A Federação das Empresas Brasileiras de Tecnologia da Informação (Assespro Nacional) mudou de posicionamento quanto ao apoio integral ao texto do PLC 53/18, o projeto de lei que cria um marco regulatório para a proteção de dados pessoais no Brasil.

A legislação foi aprovada no Senado em julho, com apoio de mais de 60 entidades, inclusive da Assespro, e aguarda sanção presidencial. Desde então, entidades e governo vem travando uma batalha em torno da criação da autoridade nacional de proteção de dados pessoais – que enfrenta resistência na Casa Civil em função de necessidade de dotação orçamentária.

Agora, a Assespro Nacional diz que não concorda mais como o texto final saiu. A entidade diz que a autoridade criada acumularia muitas funções. “Constiui-se simultaneamente em órgão regulador, de controle, inspeção e punição”, ressalta, em nota publicada em seu site.

A interpretação da federação é de que o texto final da lei não é claro o suficiente também quanto às sanções previstas às empresas que violarem a legislação “permitindo interpretações extremamente radicais” e abrindo margem para multas muito elevadas.

A entidade propõe que o presidente Michel Temer vete os capítulos VIII e IX (que tratam das sanções e da autoridade nacional), além da seção III do capítulo IV (que trata do ressarcimento de danos).

Propõe que, após sancionada com vetos, o Poder Executivo, o Poder Legislativo e a Sociedade Civil “retomem discussões conjuntas objetivando o aperfeiçoamento da lei”.

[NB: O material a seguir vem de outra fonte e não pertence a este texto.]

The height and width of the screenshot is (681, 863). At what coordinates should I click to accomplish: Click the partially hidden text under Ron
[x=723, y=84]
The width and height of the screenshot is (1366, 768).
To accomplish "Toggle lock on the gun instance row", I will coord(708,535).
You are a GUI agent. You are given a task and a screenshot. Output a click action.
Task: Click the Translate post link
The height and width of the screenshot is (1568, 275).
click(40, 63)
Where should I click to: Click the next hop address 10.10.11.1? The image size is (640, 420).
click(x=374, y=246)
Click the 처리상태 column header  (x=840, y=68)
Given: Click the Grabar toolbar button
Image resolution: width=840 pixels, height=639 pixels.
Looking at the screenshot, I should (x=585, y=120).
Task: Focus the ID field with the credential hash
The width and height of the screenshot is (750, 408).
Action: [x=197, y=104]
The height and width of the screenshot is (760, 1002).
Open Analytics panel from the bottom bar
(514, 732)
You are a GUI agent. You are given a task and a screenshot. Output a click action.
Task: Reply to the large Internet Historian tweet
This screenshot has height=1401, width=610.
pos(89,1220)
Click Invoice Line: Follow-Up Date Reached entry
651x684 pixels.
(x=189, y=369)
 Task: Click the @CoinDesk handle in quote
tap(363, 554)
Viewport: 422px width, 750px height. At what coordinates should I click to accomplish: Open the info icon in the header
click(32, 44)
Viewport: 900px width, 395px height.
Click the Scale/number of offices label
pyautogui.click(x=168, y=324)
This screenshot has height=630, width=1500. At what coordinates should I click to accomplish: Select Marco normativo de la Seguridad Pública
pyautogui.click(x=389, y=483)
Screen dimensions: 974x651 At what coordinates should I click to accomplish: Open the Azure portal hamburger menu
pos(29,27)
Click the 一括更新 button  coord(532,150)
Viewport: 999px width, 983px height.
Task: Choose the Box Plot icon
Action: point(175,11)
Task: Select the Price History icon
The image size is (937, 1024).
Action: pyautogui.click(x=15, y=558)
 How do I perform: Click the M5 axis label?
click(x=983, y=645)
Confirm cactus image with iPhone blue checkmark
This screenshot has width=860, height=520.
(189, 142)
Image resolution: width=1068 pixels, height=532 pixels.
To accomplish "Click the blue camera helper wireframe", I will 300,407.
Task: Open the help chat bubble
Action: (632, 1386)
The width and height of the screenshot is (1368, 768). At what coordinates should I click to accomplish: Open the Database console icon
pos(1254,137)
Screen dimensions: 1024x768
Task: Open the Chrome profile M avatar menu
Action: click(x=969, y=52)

Essas discussões teriam como pauta um novo modelo de autoridade nacional de proteção de dados pessoais, participação paritária entre governo e sociedade entre os membros do colegiado, e a definição de regras para funcionamento de empresas que, com a nova lei, estariam impedidas de existir. A entidade cita como exemplo as “tradicionais listas telefônicas ao alcance da população, garantidas pela Lei Geral de Telecomunicações”.